= REQUIRED ACTION =
Copy out the post on race, ethnicity and genetic ancestry in research in full, word for word.

= PAGE TEXT =
-------------------------
Friday, September 2, 2022

The End of Biological Science

 From Science must respect the dignity and rights of all humans. Nat Hum Behav 6, 1029–1031 (2022).

Studies that use the constructs of race and/or ethnicity should explicitly motivate their use. Race/ethnicity should not be used as proxies for other variables — for example, socioeconomic status or income. For studies involving data collected from human participants, researchers should explain:

  • who provided the classification terms (the participants, the researchers or third parties)

  • what the classification terms are

  • how racial/ethnic identity was determined (by the participants, the researchers or third parties)

Biomedical studies should not conflate genetic ancestry (a biological construct) and race/ethnicity (sociopolitical constructs): although race/ethnicity are important constructs for the study of disparities in health outcomes and health care, empirically established genetic ancestry is the appropriate construct for the study of the biological aetiology of diseases or differences in treatment response. If race/ethnicity are used in the context of disease aetiology due to the unavailability of genetic ancestry data, this should be done with caution and clarification.

I am guessing this is the end of studies complaining that group X is getting inferior medical care or is at higher risk of problem Y because of racism!  At best, you can claim that people with a particular genetic component are getting inferior medical care because our system sees their DNA, not their race, and abuses them for it.
-------------------------
= DATASET ENTRIES =
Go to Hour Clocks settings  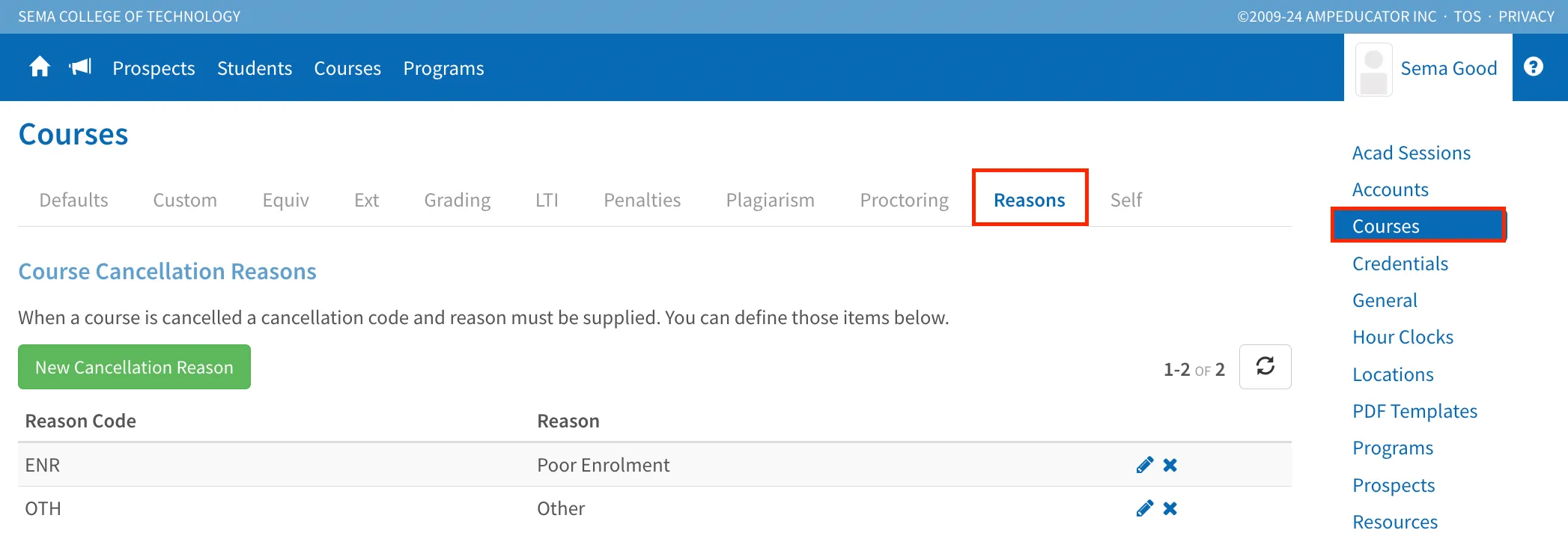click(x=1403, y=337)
-------------------------
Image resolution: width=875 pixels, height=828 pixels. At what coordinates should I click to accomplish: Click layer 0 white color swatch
-------------------------
= OUTPUT FOR THIS TASK =
Friday, September 2, 2022

The End of Biological Science

 From Science must respect the dignity and rights of all humans. Nat Hum Behav 6, 1029–1031 (2022).

Studies that use the constructs of race and/or ethnicity should explicitly motivate their use. Race/ethnicity should not be used as proxies for other variables — for example, socioeconomic status or income. For studies involving data collected from human participants, researchers should explain:

  • who provided the classification terms (the participants, the researchers or third parties)

  • what the classification terms are

  • how racial/ethnic identity was determined (by the participants, the researchers or third parties)

Biomedical studies should not conflate genetic ancestry (a biological construct) and race/ethnicity (sociopolitical constructs): although race/ethnicity are important constructs for the study of disparities in health outcomes and health care, empirically established genetic ancestry is the appropriate construct for the study of the biological aetiology of diseases or differences in treatment response. If race/ethnicity are used in the context of disease aetiology due to the unavailability of genetic ancestry data, this should be done with caution and clarification.

I am guessing this is the end of studies complaining that group X is getting inferior medical care or is at higher risk of problem Y because of racism!  At best, you can claim that people with a particular genetic component are getting inferior medical care because our system sees their DNA, not their race, and abuses them for it.